Joan Miró never joined any particular movement during his multi-decade career, instead calling his style “experimental”. Miró’s 1976 painting Femme, Oiseaux encompasses the effortless way in which the artist was able to combine a multitude of influences during his later career to create an original and highly graphic painting. From the disembodied eyes of a surrealist painting, to the erratic gestures of an Abstract Expressionist, to the bold lines of a minimalist or a Japanese calligrapher – one sees here how Miró retained his own iconic style while creating an au courant picture.
In Femme, Oiseaux, the piercing, signature eyes of the bird, and bold red brushwork of the femme immediately draws the viewer in and around a swirling and erratic picture space. Miró has presented us with a jewel sized universe of nature translated into an almost abstract expressionist and graffiti-like picture. In his own words, Miró states that “My characters have undergone the same process of simplification as the colors. Now that they have been simplified, they appear more human and alive than if they had been represented in all their details." On a simple platform of board, Miró brings alive both the femme (woman) and oiseaux (bird) through the grace and elegance of simple, reductive lines.
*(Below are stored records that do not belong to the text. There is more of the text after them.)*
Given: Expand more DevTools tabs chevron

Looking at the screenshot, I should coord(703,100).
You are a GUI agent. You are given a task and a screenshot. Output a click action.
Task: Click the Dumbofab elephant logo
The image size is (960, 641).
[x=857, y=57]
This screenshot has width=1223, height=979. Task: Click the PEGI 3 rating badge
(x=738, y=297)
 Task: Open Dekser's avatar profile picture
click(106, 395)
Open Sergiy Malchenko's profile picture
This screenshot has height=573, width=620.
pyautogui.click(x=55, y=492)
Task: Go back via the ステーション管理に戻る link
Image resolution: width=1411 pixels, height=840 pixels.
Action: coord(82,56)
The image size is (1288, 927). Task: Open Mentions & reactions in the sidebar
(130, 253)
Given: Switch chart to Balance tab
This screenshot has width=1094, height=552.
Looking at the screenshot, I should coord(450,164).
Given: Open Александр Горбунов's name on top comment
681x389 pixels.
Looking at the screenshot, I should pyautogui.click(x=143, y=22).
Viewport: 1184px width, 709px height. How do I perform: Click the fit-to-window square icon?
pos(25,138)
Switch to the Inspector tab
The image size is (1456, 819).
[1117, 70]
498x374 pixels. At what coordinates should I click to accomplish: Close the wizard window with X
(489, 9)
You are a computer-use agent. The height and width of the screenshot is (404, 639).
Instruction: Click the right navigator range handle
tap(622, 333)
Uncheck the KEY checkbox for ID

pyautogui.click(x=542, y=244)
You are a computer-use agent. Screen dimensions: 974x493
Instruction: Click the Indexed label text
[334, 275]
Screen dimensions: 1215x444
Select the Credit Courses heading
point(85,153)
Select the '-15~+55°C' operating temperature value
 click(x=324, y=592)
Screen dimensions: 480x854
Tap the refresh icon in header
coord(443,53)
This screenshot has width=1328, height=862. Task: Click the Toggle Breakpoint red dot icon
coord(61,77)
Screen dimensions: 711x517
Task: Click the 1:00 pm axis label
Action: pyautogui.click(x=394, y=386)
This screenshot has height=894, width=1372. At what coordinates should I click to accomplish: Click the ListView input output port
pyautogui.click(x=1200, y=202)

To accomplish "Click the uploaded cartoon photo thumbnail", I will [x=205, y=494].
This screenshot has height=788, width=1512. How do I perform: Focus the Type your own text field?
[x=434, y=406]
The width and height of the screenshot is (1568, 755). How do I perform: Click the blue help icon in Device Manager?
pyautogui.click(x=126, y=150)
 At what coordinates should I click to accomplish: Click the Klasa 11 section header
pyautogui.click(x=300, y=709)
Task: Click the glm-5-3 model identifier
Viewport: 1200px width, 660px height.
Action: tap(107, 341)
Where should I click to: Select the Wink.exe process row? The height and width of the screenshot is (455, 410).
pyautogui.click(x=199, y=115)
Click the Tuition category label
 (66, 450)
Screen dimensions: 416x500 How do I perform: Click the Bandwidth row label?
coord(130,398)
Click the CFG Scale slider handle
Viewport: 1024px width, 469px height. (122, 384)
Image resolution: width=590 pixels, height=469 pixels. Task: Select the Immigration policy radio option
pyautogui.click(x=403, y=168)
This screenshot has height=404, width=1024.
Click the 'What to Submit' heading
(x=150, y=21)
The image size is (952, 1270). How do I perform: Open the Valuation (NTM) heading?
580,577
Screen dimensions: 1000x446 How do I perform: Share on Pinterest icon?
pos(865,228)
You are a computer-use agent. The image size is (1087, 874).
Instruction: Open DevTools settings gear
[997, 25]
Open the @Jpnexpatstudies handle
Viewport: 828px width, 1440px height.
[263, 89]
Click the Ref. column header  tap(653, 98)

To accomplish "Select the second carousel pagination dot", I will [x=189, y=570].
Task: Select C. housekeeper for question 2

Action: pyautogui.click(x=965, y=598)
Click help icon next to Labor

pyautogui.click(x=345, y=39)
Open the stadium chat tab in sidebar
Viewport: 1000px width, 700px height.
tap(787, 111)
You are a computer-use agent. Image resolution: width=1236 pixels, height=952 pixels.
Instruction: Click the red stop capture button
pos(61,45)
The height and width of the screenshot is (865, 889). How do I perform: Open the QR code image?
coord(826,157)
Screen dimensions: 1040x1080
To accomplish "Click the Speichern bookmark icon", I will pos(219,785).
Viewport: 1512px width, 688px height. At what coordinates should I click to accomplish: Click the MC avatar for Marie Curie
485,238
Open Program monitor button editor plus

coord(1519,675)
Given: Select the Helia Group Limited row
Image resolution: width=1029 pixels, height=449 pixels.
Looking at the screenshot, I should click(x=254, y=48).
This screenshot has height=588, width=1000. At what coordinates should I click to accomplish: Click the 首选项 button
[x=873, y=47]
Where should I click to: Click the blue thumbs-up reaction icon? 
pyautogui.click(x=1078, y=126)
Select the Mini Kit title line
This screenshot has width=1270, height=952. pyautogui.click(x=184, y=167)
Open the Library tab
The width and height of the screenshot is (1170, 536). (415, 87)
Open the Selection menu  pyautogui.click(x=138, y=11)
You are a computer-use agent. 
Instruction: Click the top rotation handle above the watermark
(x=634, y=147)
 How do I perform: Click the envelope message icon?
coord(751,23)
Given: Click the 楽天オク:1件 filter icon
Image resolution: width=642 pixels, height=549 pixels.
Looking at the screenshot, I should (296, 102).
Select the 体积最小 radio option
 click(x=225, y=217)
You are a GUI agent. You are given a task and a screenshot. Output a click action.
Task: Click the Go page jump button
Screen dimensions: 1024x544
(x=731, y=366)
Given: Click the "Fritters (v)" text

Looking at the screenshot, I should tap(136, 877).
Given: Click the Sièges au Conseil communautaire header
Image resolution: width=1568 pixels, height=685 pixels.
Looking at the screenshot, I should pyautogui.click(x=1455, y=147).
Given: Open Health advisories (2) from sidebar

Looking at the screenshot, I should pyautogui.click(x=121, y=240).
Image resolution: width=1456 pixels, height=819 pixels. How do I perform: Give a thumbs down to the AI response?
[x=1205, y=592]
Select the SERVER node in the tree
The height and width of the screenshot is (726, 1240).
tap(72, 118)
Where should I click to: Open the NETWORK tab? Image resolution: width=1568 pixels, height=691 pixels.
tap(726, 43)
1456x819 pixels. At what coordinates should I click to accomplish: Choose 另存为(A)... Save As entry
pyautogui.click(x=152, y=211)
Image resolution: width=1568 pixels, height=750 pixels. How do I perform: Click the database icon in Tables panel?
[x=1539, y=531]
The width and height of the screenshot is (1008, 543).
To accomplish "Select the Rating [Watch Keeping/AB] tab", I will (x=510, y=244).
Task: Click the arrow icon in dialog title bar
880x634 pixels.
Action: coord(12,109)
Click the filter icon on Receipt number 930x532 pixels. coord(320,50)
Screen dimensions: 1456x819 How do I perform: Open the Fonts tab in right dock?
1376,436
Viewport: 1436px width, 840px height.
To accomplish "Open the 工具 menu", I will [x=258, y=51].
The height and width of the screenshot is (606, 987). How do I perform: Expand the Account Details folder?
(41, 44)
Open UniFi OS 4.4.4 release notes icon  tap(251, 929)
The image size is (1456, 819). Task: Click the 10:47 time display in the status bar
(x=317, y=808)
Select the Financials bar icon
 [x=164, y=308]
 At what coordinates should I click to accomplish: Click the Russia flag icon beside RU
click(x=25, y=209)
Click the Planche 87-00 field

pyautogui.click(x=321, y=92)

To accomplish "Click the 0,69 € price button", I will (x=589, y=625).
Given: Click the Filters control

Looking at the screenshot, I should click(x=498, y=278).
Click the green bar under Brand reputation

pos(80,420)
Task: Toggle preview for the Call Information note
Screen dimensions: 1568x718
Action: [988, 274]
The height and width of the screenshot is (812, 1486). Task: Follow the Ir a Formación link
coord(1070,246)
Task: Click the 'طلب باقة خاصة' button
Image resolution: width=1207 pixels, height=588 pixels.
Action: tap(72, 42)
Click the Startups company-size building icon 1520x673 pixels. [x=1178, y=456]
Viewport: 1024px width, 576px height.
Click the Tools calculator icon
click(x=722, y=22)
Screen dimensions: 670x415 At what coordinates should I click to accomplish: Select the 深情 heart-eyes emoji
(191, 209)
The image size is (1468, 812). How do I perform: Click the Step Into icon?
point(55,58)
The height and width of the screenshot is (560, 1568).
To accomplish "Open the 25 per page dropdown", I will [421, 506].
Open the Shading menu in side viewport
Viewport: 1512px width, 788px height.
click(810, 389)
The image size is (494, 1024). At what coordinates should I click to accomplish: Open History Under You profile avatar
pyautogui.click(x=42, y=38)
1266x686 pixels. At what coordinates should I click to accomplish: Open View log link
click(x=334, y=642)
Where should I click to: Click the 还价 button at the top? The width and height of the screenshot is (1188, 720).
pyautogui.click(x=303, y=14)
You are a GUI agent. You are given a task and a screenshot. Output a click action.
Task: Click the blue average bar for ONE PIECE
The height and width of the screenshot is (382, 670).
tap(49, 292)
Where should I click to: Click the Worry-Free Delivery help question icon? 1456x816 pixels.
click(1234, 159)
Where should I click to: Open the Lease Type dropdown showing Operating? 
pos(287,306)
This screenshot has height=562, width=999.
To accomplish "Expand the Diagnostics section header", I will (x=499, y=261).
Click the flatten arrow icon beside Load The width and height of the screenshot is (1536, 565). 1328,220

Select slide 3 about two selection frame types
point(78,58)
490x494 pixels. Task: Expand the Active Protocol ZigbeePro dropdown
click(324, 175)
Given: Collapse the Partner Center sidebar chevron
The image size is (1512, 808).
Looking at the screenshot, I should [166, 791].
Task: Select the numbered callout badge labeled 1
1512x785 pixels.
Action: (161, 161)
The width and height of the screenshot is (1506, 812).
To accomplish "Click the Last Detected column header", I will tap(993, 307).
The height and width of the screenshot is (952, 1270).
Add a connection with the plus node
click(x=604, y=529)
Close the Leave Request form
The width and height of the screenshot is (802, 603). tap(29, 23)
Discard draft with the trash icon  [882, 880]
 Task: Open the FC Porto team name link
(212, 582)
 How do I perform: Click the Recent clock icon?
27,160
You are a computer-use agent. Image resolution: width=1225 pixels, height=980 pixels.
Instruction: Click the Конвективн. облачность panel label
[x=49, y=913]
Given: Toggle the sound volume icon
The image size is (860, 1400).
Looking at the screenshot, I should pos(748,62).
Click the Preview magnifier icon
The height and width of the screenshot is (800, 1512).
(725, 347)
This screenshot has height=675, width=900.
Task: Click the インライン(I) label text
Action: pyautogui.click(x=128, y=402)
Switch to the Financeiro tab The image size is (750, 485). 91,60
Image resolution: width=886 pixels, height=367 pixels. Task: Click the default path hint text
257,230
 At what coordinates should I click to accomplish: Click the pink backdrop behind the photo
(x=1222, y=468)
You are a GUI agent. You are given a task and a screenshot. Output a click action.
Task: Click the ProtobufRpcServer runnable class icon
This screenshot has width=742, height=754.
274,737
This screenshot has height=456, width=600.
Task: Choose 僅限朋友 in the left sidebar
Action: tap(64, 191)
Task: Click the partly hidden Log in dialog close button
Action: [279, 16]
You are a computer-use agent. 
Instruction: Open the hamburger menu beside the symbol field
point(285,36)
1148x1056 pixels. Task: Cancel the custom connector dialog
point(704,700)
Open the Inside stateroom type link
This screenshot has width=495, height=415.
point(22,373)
Miró describes the process behind his creations in an early 1948 interview, explaining, “First, the suggestion, usually from the material; second, the conscious organization of these forms; and third, the compositional enrichment… Forms take reality for me as I work. In other words, rather than setting out to paint something, I begin painting and as I paint the picture begins to assert itself, or suggest itself under my brush. The form becomes a sign for a woman or a bird as I work. Even a few casual wipes of my brush in cleaning it may suggest the beginning of a picture. The second stage, however, is carefully calculated. The first stage is free, unconscious; but after that the picture is controlled throughout, in keeping with that desire for disciplined work I have felt from the beginning.” (M. Rowell, ed., Joan Miró: Selected Writings and Interviews, Boston, 1986, p. 211) The present lot perfectly illustrates Miró’s articulated process, which has been sustained through his career due in part to his symbiotic relationship with the younger generation of artist’s including Jackson Pollock, Brice Marden, Franz Kline and Jean-Michel Basquiat who all credited Miró with their successful explorations into the lyrical nature of the line.